Boarding passes? Forget it. It was not necessary The good thing was that the boarding in Chicago was swift. No waiting in long lines! We were simply directed out to the airplane, showed our ticket and climbed on board. With the few regulars who were using this airplane traveling back and forth everyone pretty well knew one another and if not it did not take long to get acquainted.
The configuration of the airplane allowed for a bench type of seating to the rear of the plane where one boarded and one row of seats on either side of the aisle with the cockpit to the front. The flights were all relatively short and no restroom was on board the airplane.

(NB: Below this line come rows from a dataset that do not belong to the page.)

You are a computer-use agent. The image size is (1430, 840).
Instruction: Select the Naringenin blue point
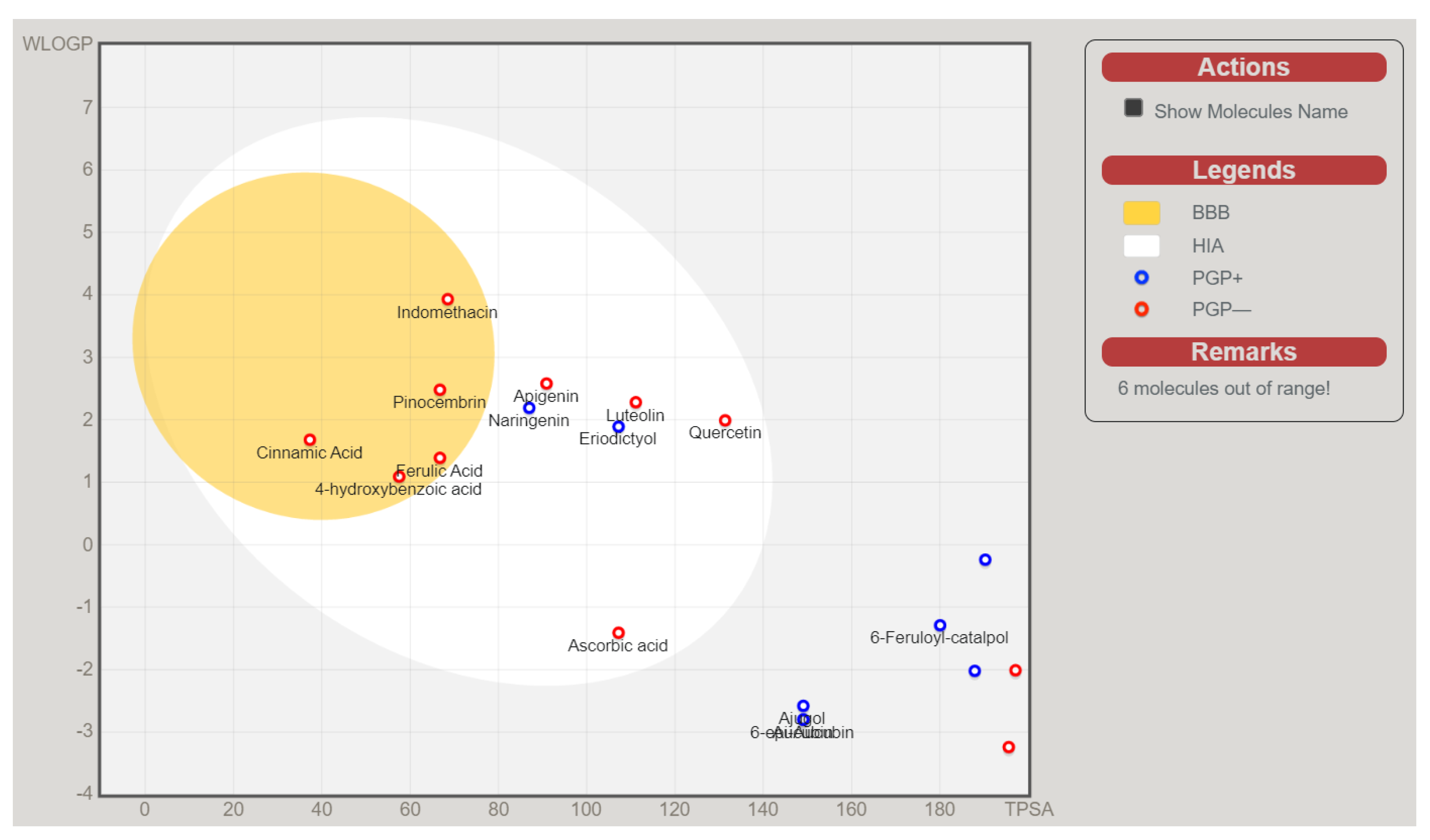point(529,408)
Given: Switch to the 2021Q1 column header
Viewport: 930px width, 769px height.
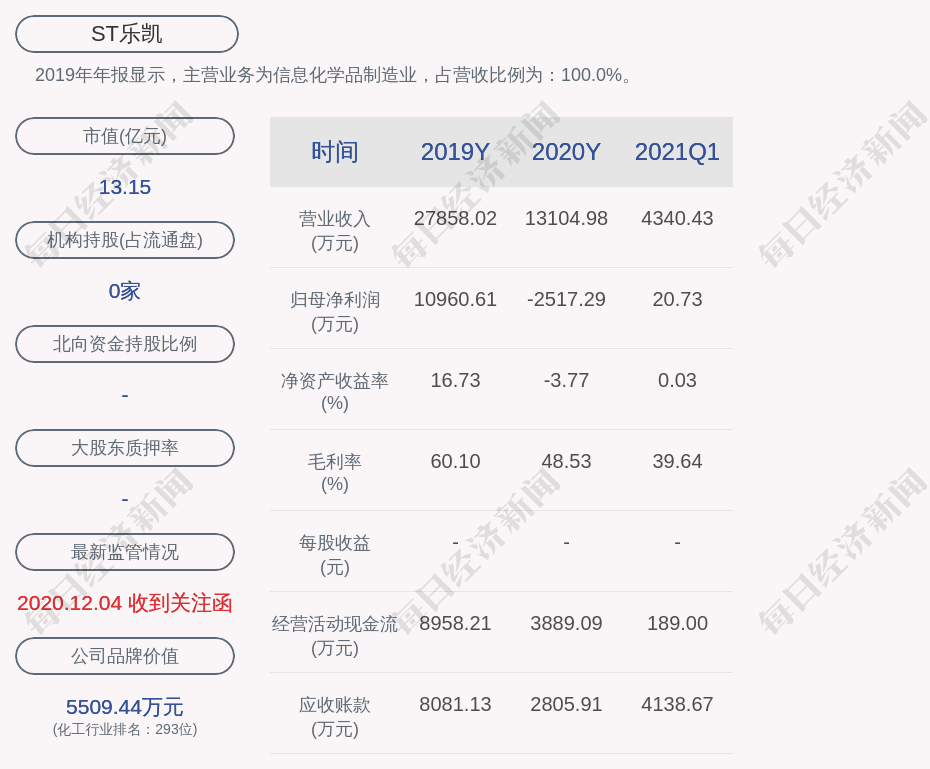Looking at the screenshot, I should point(677,152).
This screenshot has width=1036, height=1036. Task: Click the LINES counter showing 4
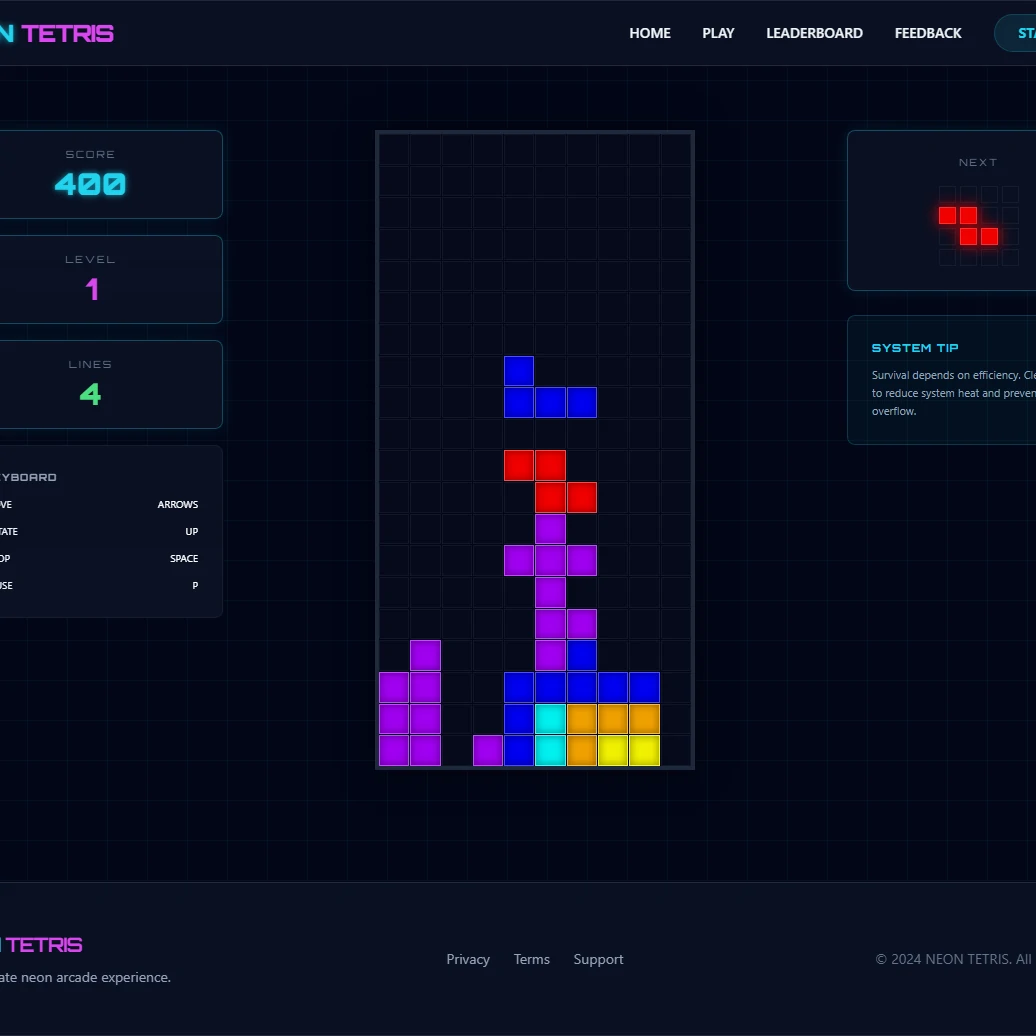[90, 384]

Once seated most people's knees touched the seat in front and there was hardly what one might call wiggle room. If it was wintertime it could be quite chilly on board and being bundled up allowed even less wiggle room than previously with the added bulk of clothing. Think sardine can and one would not be far off with respect to how crammed in one felt once on board.
Naturally there was no flight attendant. There would have been no room for anyone navigating up the aisle. Out of courtesy most people would board the airplane and sit up front and gradually fill the airplane front to back. The last people boarding would be seated in the rear of the airplane on that bench.
Have you ever ridden on a Beech 99 airplane?
Here is how the Champagne Flight originated and operated. The wife of the president and owner of the airline decided to offer something a little extra to make those business flights from Chicago a little sweeter.
She packed a cooler with homemade little sandwiches, little bite sized pieces of cheese (it was Wisconsin...after all!), nuts, potato chips, cans of soda, beer and a bottle or two of bubbly. Other sundry items would be added depending upon what she felt like putting into the cooler.
After the last person boarded the airplane the cooler would be put on board. Once the airplane was in the air the person seated in the back automatically knew what to do. Remember...those were regulars flying Midstate airlines.
That person would open the cooler and start passing the empty plastic glasses by tapping the person's shoulder ahead of him who would in turn do the same. Once the glasses and napkins were passed from one passenger to the next the food would be passed in the same manner.
The cans of beer and soda would gradually make their way up to the front of the airplane as well as the bits of food. Everyone would help themselves to whatever they wanted and pass the rest.
Opening the champagne bottle was the person at the back of the airplane's job. Often the corks would go flying! My husband once got a round of applause from the other passengers when he successfully opened the champagne bottle without the cork taking to the air like a flying missile.
This was a fun interlude and everyone enjoyed themselves. Someone from the Chicago Tribune heard about this "Champagne Flight" on Midstate and decided to write an article about it. That was the beginning of the end of that tradition.
Apparently one cannot provide food service in an airplane if one does not have a flight attendant on board. Of course that was impossible given the room constraints of the small airplane. It was too bad for the regular commuters who looked forward to this little tradition but rules are rules and once it was discovered that the rules in place were being bent the Champagne Flight ceased to exist.
So ends the story of the Champagne Flight on Midstate Airlines in Wisconsin. You can probably understand why this bit of trivia still brings smiles to our faces when we think about that period of time in our lives. Few people we know other than those who lived up there and who experienced it first hand have memories of air travel like this.